Fitness Gives Me Fits

May 29th is National Senior Health and Fitness Day which is a part of Older Americans Month. The goal of this fitness day is to, “promote the importance of regular physical activity, and to show what local organizations are doing to improve the health of older adults in their communities”. This fitness day has been going on for over 30 years and attracts more than 100,000 participants nationwide. There is probably something going on in your community. I googled National Senior Health and Fitness Day (adding my state) and got some hits on different events that were scheduled. You have to be careful not to mistake past years’ events for events for this year. These events can be group exercises, health information sources, or health services like blood pressure checks, etc. It really is a good time to focus on how we can keep ourselves healthy. The whole focus is on staying healthy with the emphasis on regular exercise.

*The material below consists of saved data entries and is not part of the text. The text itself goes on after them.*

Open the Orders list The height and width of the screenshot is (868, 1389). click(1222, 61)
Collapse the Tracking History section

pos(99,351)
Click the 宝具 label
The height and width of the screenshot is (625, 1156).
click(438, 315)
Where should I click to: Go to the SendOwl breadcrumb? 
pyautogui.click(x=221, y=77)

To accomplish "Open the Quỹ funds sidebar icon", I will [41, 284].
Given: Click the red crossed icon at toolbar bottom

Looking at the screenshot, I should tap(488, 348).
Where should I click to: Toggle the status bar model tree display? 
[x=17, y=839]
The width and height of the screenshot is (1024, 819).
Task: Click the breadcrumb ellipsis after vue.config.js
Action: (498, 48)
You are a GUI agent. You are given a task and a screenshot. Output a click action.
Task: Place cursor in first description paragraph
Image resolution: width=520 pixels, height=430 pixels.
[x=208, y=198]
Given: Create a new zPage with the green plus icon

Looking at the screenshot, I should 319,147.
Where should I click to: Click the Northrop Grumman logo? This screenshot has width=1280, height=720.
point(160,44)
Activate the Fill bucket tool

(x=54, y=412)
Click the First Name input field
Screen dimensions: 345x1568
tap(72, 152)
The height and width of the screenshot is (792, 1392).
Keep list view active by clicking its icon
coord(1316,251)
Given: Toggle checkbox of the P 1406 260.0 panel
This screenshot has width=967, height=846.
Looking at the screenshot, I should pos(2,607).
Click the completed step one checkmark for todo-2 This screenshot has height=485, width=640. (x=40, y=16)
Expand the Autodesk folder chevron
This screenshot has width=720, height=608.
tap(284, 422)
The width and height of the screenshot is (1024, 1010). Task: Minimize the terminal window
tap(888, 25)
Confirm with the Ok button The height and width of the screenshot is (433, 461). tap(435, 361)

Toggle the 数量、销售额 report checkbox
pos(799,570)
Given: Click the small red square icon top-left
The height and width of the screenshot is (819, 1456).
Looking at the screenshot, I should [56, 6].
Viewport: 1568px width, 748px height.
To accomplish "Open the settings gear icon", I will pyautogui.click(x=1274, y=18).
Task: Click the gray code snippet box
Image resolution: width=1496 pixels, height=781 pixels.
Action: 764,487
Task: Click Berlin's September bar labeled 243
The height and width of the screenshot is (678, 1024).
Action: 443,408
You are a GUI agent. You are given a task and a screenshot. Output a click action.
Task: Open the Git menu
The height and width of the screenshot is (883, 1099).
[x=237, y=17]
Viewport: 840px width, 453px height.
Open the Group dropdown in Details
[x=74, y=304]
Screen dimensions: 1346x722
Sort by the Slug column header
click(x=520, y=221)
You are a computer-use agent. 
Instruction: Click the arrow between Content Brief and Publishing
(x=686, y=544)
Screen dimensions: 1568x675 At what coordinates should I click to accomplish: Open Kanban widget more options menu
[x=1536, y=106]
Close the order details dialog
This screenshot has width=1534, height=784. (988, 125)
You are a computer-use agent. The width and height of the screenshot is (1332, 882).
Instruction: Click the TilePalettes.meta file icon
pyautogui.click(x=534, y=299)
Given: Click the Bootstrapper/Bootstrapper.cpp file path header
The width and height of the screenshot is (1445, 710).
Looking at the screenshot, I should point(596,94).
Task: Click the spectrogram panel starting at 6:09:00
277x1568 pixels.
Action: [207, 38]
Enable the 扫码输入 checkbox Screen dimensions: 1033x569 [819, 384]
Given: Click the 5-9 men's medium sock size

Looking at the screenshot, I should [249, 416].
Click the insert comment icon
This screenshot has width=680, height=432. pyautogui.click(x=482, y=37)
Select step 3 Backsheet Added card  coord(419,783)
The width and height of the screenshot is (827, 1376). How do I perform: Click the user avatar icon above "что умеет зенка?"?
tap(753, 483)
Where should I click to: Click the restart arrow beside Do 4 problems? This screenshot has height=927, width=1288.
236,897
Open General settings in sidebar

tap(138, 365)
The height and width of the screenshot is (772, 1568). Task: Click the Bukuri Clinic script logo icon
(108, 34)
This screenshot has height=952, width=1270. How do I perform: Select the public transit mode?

Now, the truth of the matter is, many of us (I might even be so bold as to say most of us), don’t exercise regularly. I include myself in this group of nonregular exercisers. It just doesn’t seem to be very high on my priority list. I just had my yearly Medicare wellness check along with a check on how I’m reacting to my medicines. The doctor asked me, “are you exercising regularly”? I hated that question because it exposed my failure to accomplish my New Year’s resolution, a resolution that I know will make me feel better and improve my long-term health. I wish I had a magic cure that would make it fun to exercise. This is exactly what this National Senior Health and Fitness Day hopes to do − get us to change, get us to put exercise higher on our list of priorities. To accomplish this, here are some hints that I discovered that might help us begin our journey toward regular exercise.

First, and maybe the most important hint and the thing that we need to do before we start to do anything is . . . talk to our doctor, and I mean really talk. There are general guidelines (you’ll see some of those below) but you need to consider your individual circumstances before you decide what “regular exercise” means to you. Your doctor knows you, she/he knows about your bad knee, knows about your slightly higher blood pressure, your borderline diabetes. They know how much you weigh and what medicines you take. Schedule an appointment with your doctor, the Medicare wellness check is a perfect time, and show your doctor your proposed exercise routine. Between the two of you, decide on what is the best approach for you. Schedule a follow-up appointment in 3 months. This accomplishes two things, creates an exercise routine that is right for you and gives you someone to report to who is expecting you to stick to your plan. It’s also great if you can find a partner that will encourage you to exercise and maybe even join you. One note of caution, your exercise plan is for you, stick to it, and don’t feel pressured to keep up with anyone or to slack off to accommodate a friend. Increase your exercise as you get stronger but on your own schedule. OK, here’s some guidelines to help you begin your exercise journey. Since you know yourself best, look at the general suggestions below and decide what fits for you.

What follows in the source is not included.